Dia juga mendesak agar aparat hukum dan aparatur sipil negara yang bertugas bisa menempuh langkah preventif agar PSBB berjalan efektif.

"Penjara yg bersifat sanksi terakhir (ultimum remidium). Selain itu pendekatan preventif melalui Pendidikan Publik yang efektif dan dukungan kebutuhan dasar yang tepat harus dilakukan pemerintah utk membantu masyarakat menerapkan PSBB secara efektif," ujarnya.

Sebelumnya, pada 30 April 2020 lalu Pengadilan Negeri Pekanbaru memutus pidana 16 pelanggar PSBB di Pekanbaru.
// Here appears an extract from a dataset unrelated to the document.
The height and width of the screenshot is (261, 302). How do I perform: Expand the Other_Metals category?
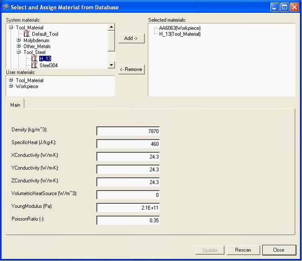click(x=19, y=46)
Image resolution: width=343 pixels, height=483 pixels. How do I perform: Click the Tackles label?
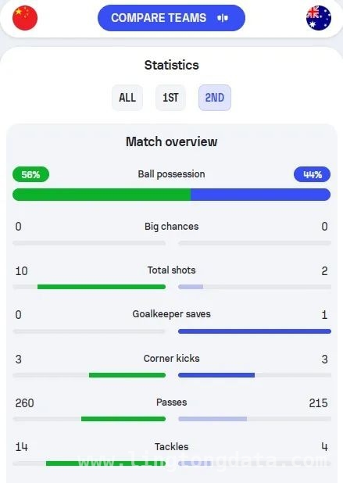pos(172,446)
Ke-16 orang tersebut divonis pidana denda subsider pidana penjara, mulai dari denda sebesar Rp 700 ribu subsider satu bulan penjara, hingga Rp 3 juta subsider dua bulan penjara.

Oleh Penuntut Umum (PU) mereka didakwa melanggar Pasal 216 KUHP dan Peraturan Walikota (Perwako) Pekanbaru No 74 Tahun 2020 tentang pelaksanaan PSBB. Menurut Penuntut Umum dalam pemberitaan, hal ini karena sidang berkaitan dengan pelanggaran selama masa PSBB. Oleh karena Perwako tidak memuat sanksi pidana, maka PU menggunakan Pasal 216 KUHP.

Koalisi masyarakat sipil juga mengingatkan bahwa Pasal 28J UUD Negara Republlik Indonesia Tahun 1945 dengan jelas menegaskan bahwa pembatasan terhadap pelaksanaan hak asasi manusia hanya bisa dibatasi oleh Undang-Undang, bukan oleh Peraturan Walikota, terlebih ini adalah Pemidanaan terhadap sebuah tindakan.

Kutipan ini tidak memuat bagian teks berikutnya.